Vanuatu likely absorbed some would-be tourism from neighbouring New Caledonia – which saw traveller numbers drop following civil unrest – but McGuire also notes that its world-class beaches, lush jungles and excellent snorkelling and diving spots have positioned it as a worthy alternative to Fiji and other more crowded Pacific islands.
Falling from favour
Several major destinations witnessed a big fall in visitors last year. Thailand chalked up significantly fewer international arrivals (down 7 per cent), a fact probably not unrelated to its border skirmishes with Cambodia, which, too, fell down the rankings.
Also striking has been America’s “Trump slump”. Arrivals to the country dipped 5 per cent, with experts attributing the decline to more restrictive visa rules, ESTA (visa waiver) price hikes and increasingly invasive security checks.
US policies are also damaging tourism in Cuba, which saw visitor numbers drop steeply last year, partly due to US sanctions imposed on the already crisis-stricken nation.
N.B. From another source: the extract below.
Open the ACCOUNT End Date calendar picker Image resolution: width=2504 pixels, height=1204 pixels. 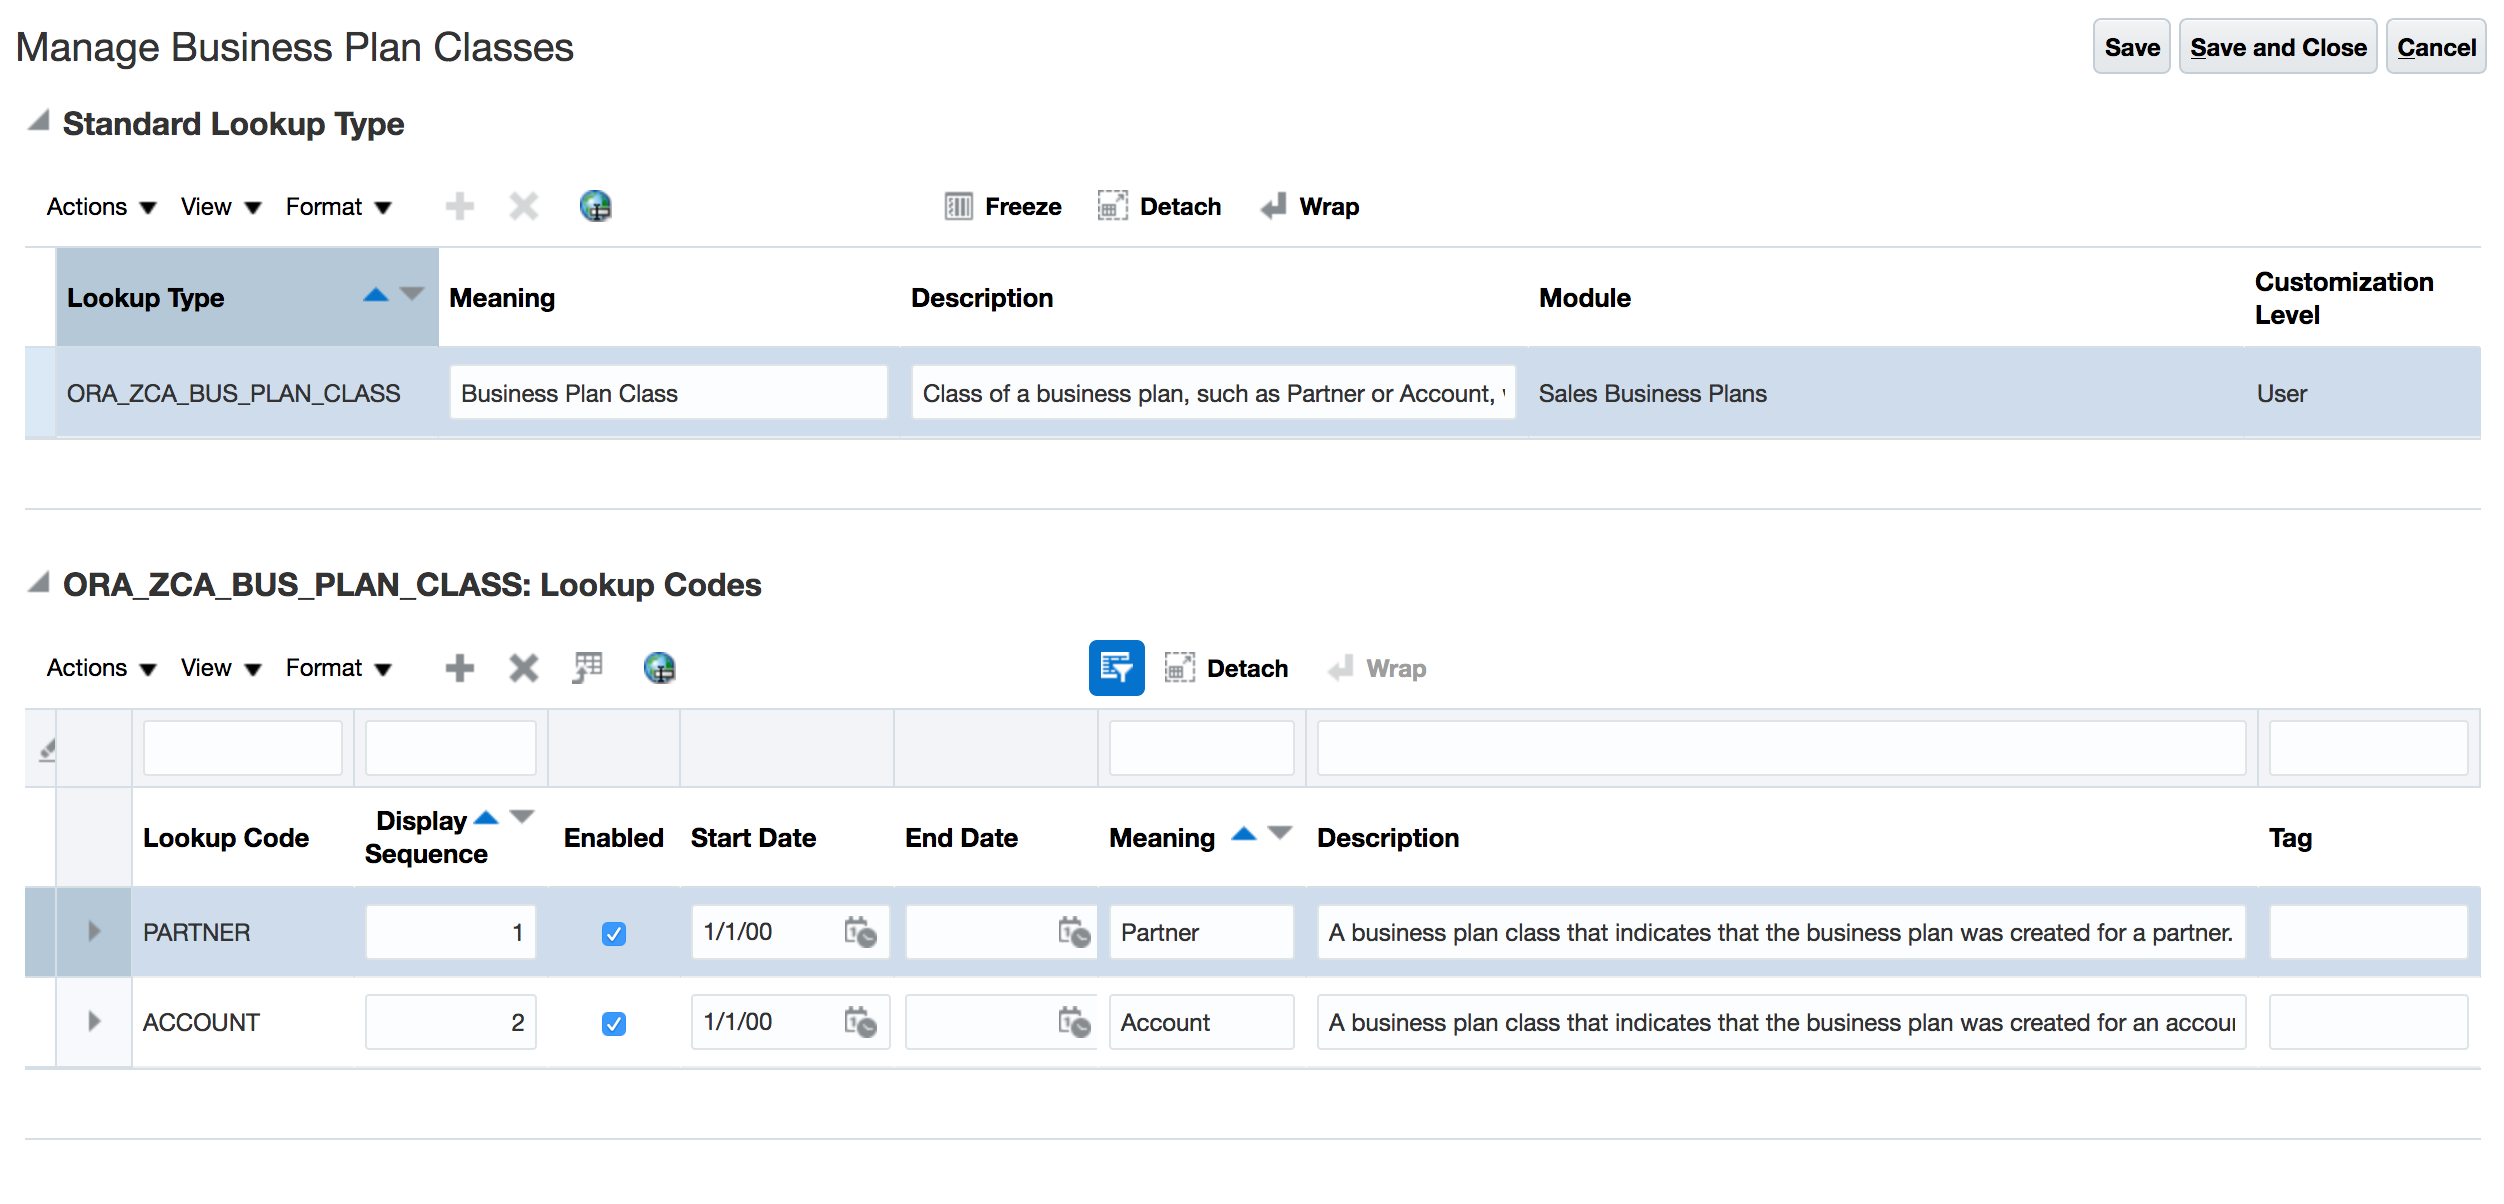[1074, 1022]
A fresh oil blockade last month was declared “a tragedy for one of the world’s most beloved getaways,“ by travel writer Ruaridh Nicoll.
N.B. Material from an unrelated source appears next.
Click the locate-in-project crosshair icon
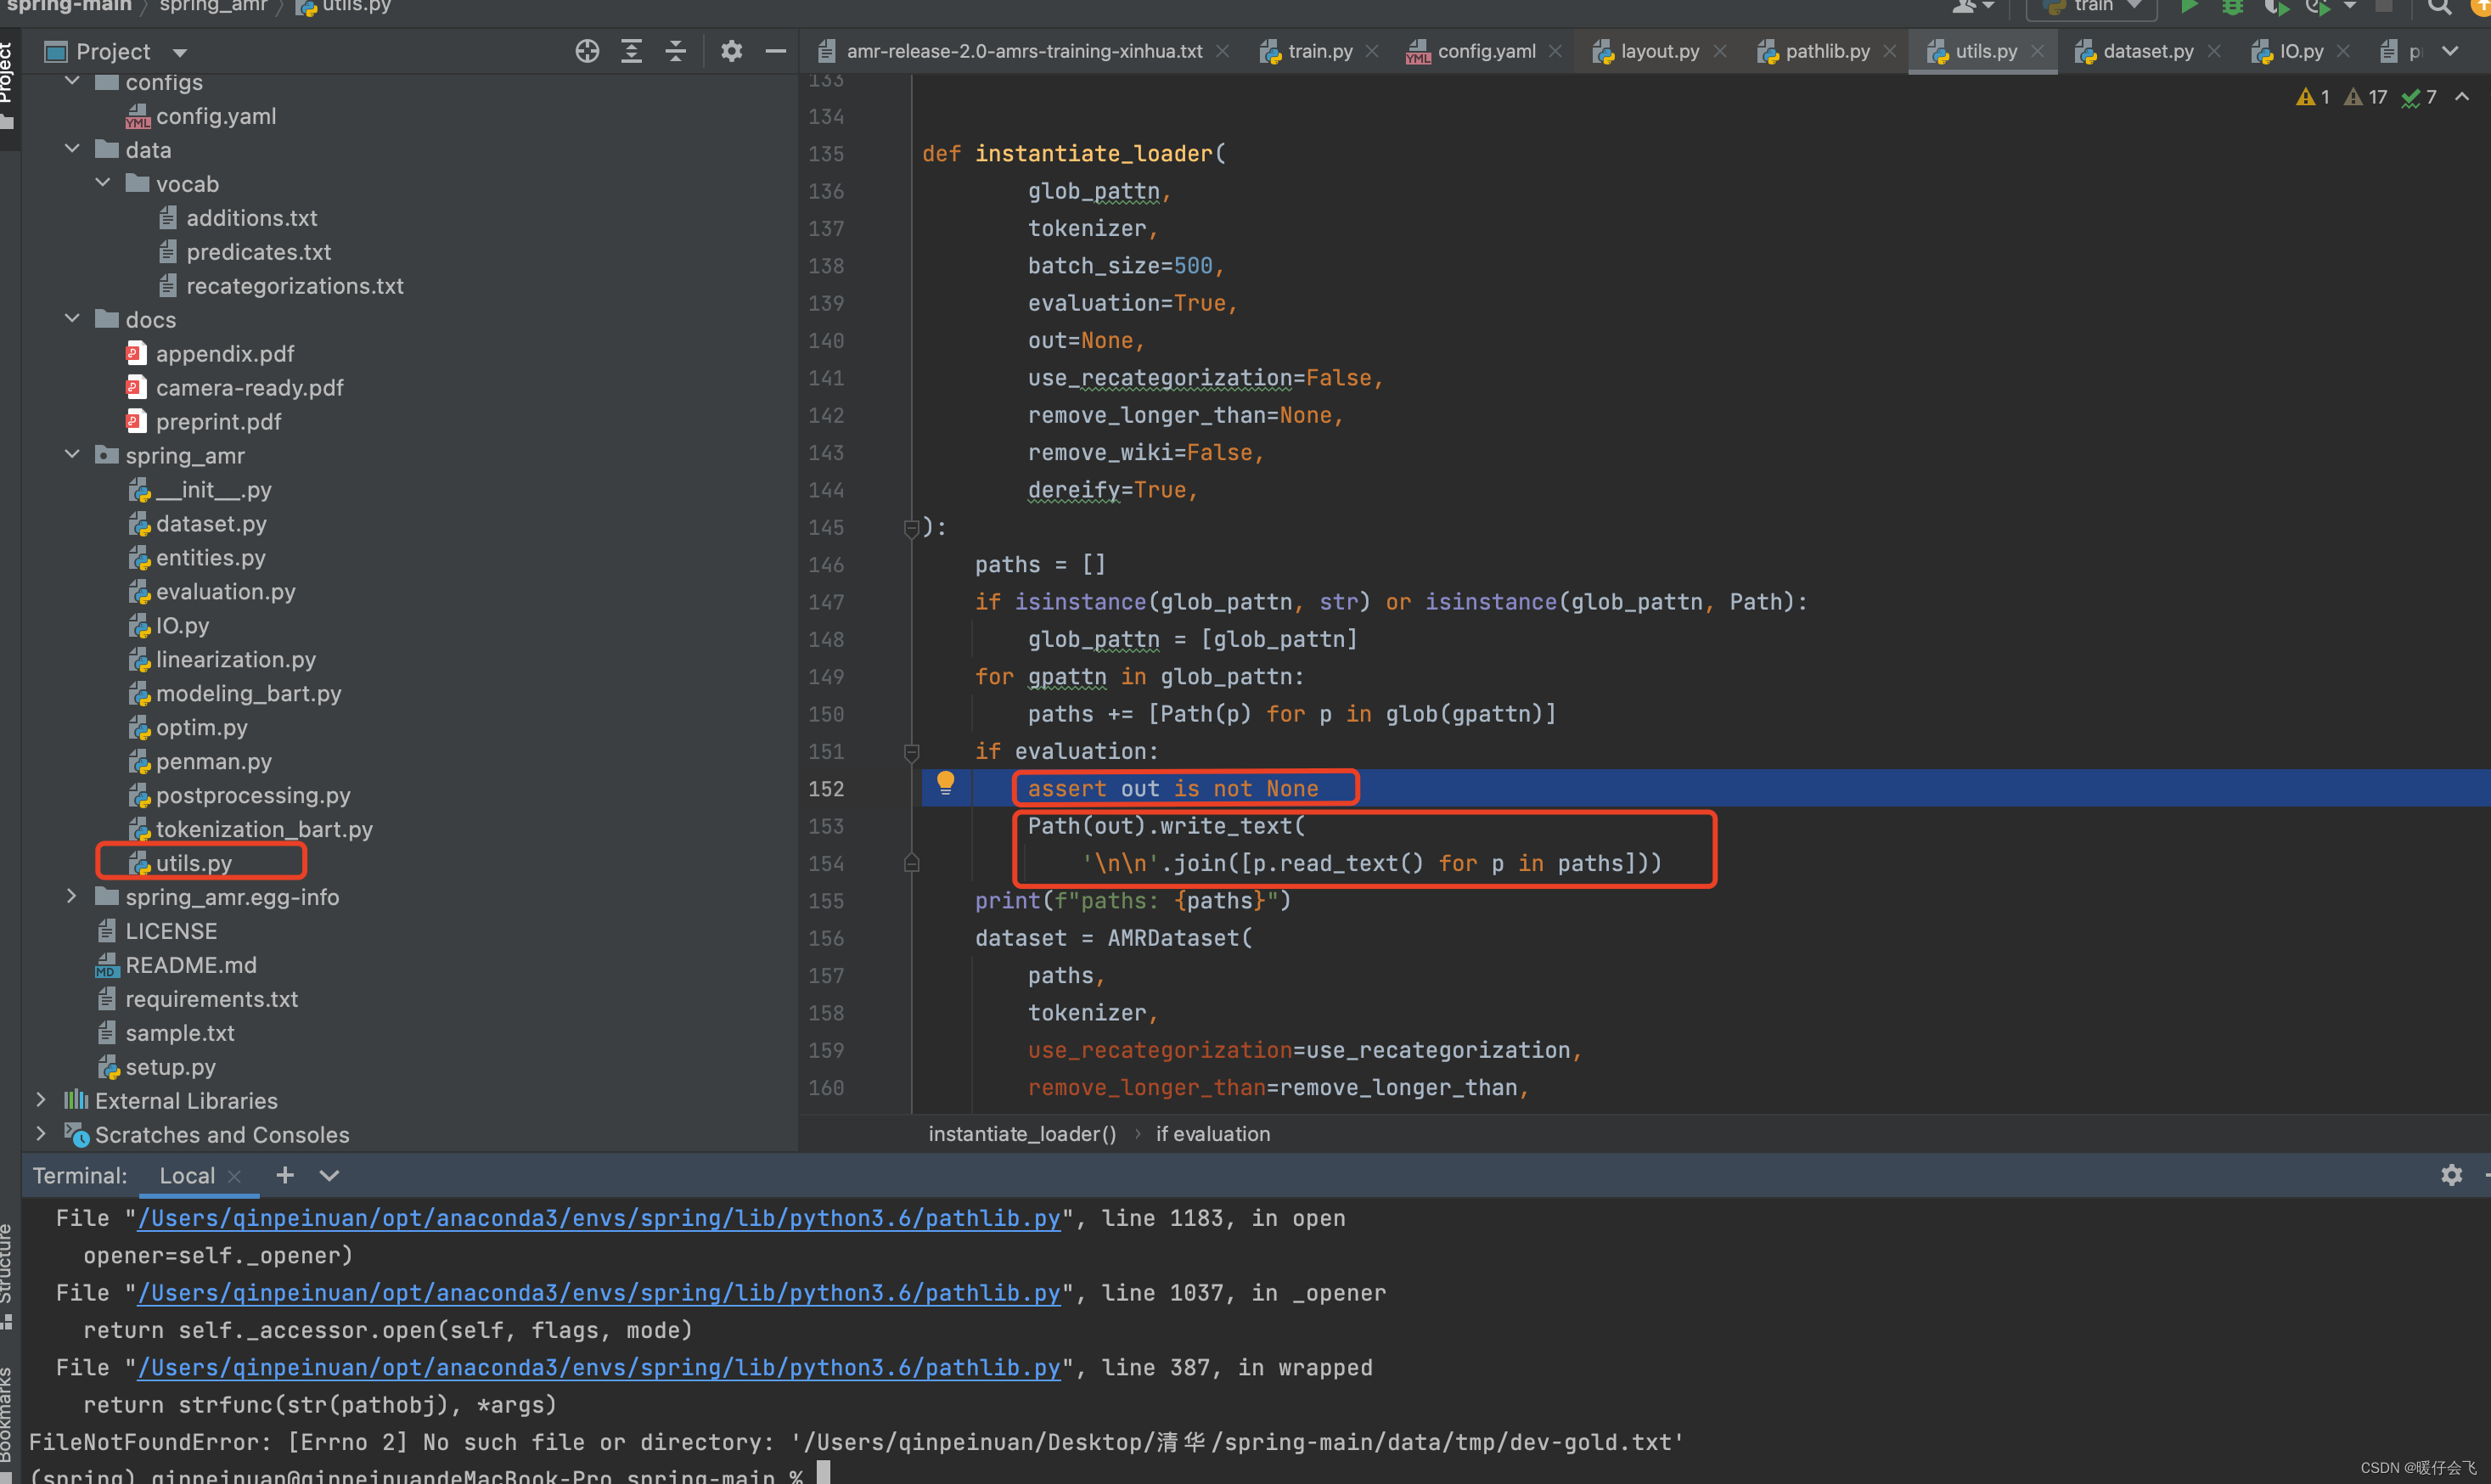 pyautogui.click(x=587, y=51)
The bigger, post-pandemic picture
If we take a longer view of the data, a slightly different picture emerges.
Global tourist numbers may have finally bounced back from the COVID-era travel blackout, but that has not been the case for every country. Many in Central and Eastern Europe, for example, are still struggling (the region received 12 per cent fewer visitors last year than in 2019), while Cuba’s drop in tourists is even more pronounced.
Australia’s arrivals are still lagging well behind the numbers seen pre-COVID. According to Australian Bureau of Statistics figures, the number of short-term visitors to Australia in 2025 was 8.9 million, 6 per cent below the 9.46 million who arrived in 2019, though up 8 per cent on 2024 figures.
Other destinations have not only bounced back – they have succeeded in completely transforming their fortunes. One of the most impressive cases is that of Uzbekistan, which was not only visited by five million more travellers in 2025 than in 2019, but has also managed to more than triple its income from tourism.
A longer lens also knocks Africa off the podium for the region with most rapid growth. Bahrain (up 91 per cent), Qatar (up 138 per cent), Saudi Arabia (up 67 per cent) and Jordan (up 30 per cent) soared ahead of their 2019 tourism levels, revealing tourists’ evolving perception of the Middle East as a destination in its own right rather than a stopover.
That was in 2025, however. The recent outbreak of war in the region means the figures for this year will be far less rosy.